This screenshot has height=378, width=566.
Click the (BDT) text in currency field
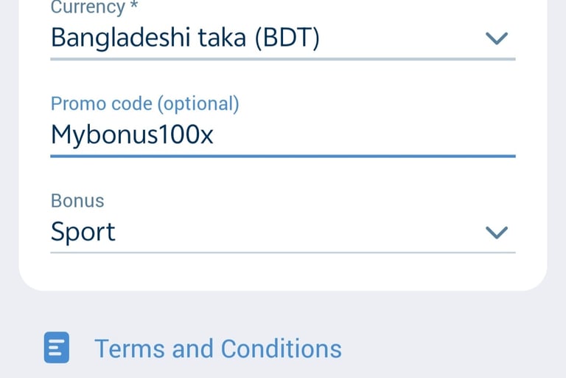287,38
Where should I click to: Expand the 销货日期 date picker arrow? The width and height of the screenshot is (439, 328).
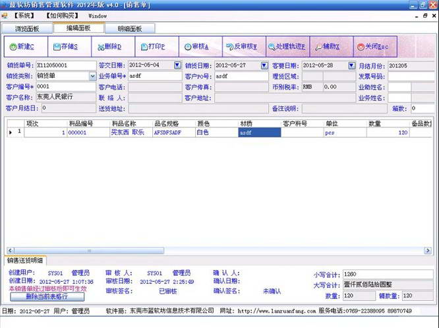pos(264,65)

...

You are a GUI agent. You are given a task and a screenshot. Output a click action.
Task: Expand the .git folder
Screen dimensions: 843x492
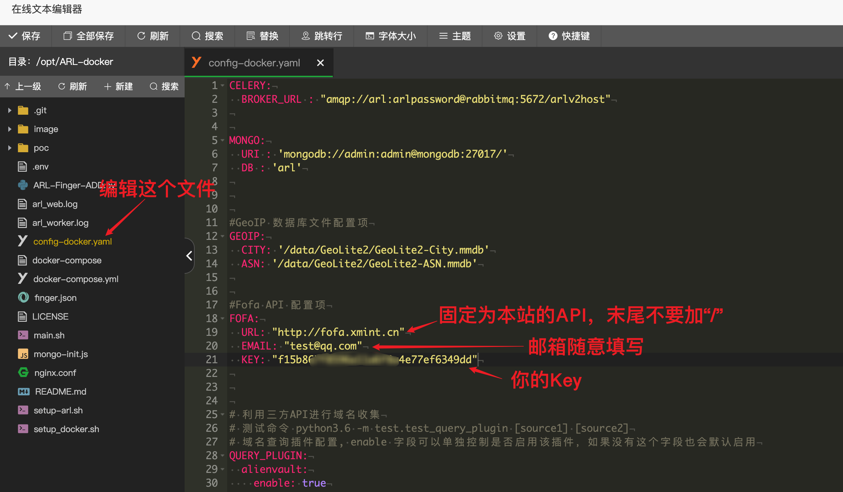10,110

» WORK TO BE COMPLETED: Render the listing lines from the line with "Where should I" to the line with "pos(264,65)", both included, as a numbered list, skipping blank lines and omitting the pictures.

» SOLUTION FOR THIS PROBLEM:
1. Where should I click to: Expand the 销货日期 date picker arrow? The width and height of the screenshot is (439, 328).
2. pos(264,65)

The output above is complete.